::: Task input

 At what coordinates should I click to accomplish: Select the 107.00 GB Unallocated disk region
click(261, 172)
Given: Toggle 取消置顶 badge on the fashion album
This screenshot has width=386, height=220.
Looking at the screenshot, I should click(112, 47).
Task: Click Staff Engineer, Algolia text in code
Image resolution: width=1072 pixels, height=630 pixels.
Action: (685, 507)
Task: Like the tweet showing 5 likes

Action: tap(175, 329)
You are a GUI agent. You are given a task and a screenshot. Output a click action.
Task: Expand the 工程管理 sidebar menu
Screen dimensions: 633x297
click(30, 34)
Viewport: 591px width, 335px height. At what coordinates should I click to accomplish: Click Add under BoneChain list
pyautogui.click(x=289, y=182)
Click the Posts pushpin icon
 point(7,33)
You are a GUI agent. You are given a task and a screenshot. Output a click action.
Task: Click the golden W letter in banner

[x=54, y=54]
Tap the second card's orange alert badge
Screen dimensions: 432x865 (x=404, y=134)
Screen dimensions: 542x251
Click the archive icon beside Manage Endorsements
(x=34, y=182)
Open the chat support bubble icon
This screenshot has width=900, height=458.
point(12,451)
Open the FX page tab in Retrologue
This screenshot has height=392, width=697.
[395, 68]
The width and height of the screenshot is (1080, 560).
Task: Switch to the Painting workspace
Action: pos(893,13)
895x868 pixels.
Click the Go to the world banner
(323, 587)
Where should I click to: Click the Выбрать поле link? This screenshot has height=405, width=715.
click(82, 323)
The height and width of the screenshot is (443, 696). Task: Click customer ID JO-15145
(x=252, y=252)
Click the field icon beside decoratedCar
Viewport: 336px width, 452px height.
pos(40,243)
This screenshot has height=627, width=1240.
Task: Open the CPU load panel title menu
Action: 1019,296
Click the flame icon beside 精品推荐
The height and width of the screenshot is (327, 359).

::::::

Give an exact reproduction of the lines from the one with "Task: Expand the 工程管理 sidebar menu" to the final line of the entries, including both.

Task: Expand the 工程管理 sidebar menu
Screen dimensions: 633x297
click(30, 34)
Viewport: 591px width, 335px height. At what coordinates should I click to accomplish: Click Add under BoneChain list
pyautogui.click(x=289, y=182)
Click the Posts pushpin icon
 point(7,33)
You are a GUI agent. You are given a task and a screenshot. Output a click action.
Task: Click the golden W letter in banner

[x=54, y=54]
Tap the second card's orange alert badge
Screen dimensions: 432x865 (x=404, y=134)
Screen dimensions: 542x251
Click the archive icon beside Manage Endorsements
(x=34, y=182)
Open the chat support bubble icon
This screenshot has width=900, height=458.
point(12,451)
Open the FX page tab in Retrologue
This screenshot has height=392, width=697.
[395, 68]
The width and height of the screenshot is (1080, 560).
Task: Switch to the Painting workspace
Action: pos(893,13)
895x868 pixels.
Click the Go to the world banner
(323, 587)
Where should I click to: Click the Выбрать поле link? This screenshot has height=405, width=715.
click(82, 323)
The height and width of the screenshot is (443, 696). Task: Click customer ID JO-15145
(x=252, y=252)
Click the field icon beside decoratedCar
Viewport: 336px width, 452px height.
pos(40,243)
This screenshot has height=627, width=1240.
Task: Open the CPU load panel title menu
Action: 1019,296
Click the flame icon beside 精品推荐
The height and width of the screenshot is (327, 359).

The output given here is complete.